People’s minds are sinful, lacking understanding of God. People have no desire for God and will not seek Him through their natural decision-making ability.
Paul says, “No one understands no one seeks for God; all have turned aside.”
People’s minds are sinful, lacking understanding of God. People have no desire for God and will not seek Him through their natural decision-making ability.
There is a “right way” to approach God, but people have turned from that right way and either don’t seek Him at all, or look for Him in wrong ways.
The right way to approach God is to recognize His grace, eternal power, and divine nature. Come to Him bringing nothing, accept Him and His offer of salvation. Then glorify, thank, worship, and serve him.
The Pharisees sought salvation by obedience to rules. Many today follow the same path. But that way fails. The only possible way is by the grace of God.
Not only do people fail to follow God’s way, but they choose to follow their own way as they bow to self. Much (perhaps most) sin flows from selfishness, covetousness, and lust.
The only possibility of getting back on the “right way” is through the salvation earned by Christ and offered freely by God’s grace to those who believe.
Romans 3:13- 18: 13 “Their throat is an open grave; they use their tongues to deceive.” “The venom of asps is under their lips.” 14“Their mouth is full of curses and bitterness.” 15 “Their feet are swift to shed blood; 16 in their paths are ruin and misery, 17 and the way of peace they have not known.” 18 “There is no fear of God before their eyes.”
This is a description of humanity in ruins.
In chapter 1 Paul gave his own grim description of humanity derived from the depravity he saw in first-hand experience of people around him.
He described humanity as filled with all kinds of wickedness, evil, greed, and depravity, full of envy, murder, strife, deceit, and malice. They are gossips, slanderers, God-haters, insolent, arrogant and boastful. They invent ways of doing evil, disobey their parents, are senseless, faithless, heartless, and ruthless.
The difference between chapter 1 and these verses is each sentence here is a quote from the Old Testament. What we have is not Paul’s opinion, but God’s statement that people apart from Christ are depraved.
It is a frightening description. God indicts every member of the human race who stands apart from Christ as being ungodly and unmoral.

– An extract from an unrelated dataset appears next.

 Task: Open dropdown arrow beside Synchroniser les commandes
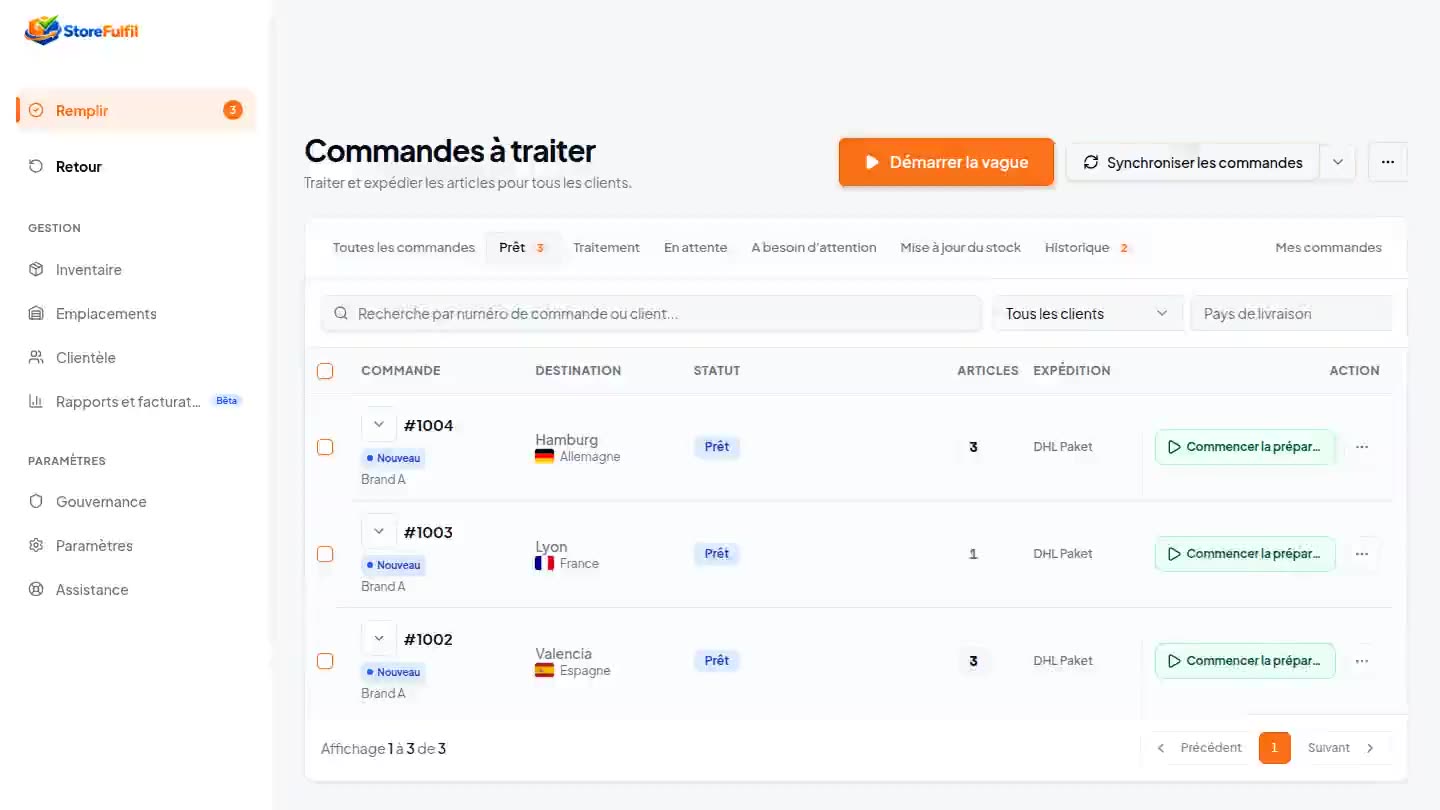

It is striking that each quote in verse 13 refers to speech organs.
Paul is pointing out that people’s words can do terrible harm.
Venomous, deceitful words, as well as curses and bitterness, have deadly effects on human personalities.
Perhaps the most sinful use of human speech is false teaching about God and His salvation. “They use their tongues to deceive” applies to many situations but certainly applies to teaching deceptive doctrine.
Isaiah reminds us that, apart from Christ, we often yearn to hear pleasing but false doctrine. He gives an example from Isaiah 30:10b, “Do not prophesy to us what is right; speak to us smooth things, prophesy illusions.”
Smooth doctrine is easy to listen to but extremely dangerous to spiritual health.
From deceptive smooth, but untrue, speech it is but a short step to curses, bitterness, and blasphemy.
Human wickedness seldom stops with mere words.
Apart from Christ, people do not know the way of peace, their way is a way of ruin and misery both to themselves and to others.
Such people tend to turn to violence and the shedding of blood if there is no other convenient way to achieve their goals.
Paul states the ultimate source of all sin in verse 18 – “There is no fear of God before their eyes.”
The word “fear” in this context is not the common meaning of “fright” or “terror.” To “fear” God means having a right and reverential attitude before Him.
It means worshipping God, being obedient to Him, and turning aside from evil.
John Calvin said about these verses that “all wickedness flows from a disregard of God. When we have forsaken the fear of God, which is the essential part of wisdom, there is no right or purity left. In short, since the fear of God is the bridle by which our wickedness is held back, its removal frees us to indulge in every kind of licentious conduct.”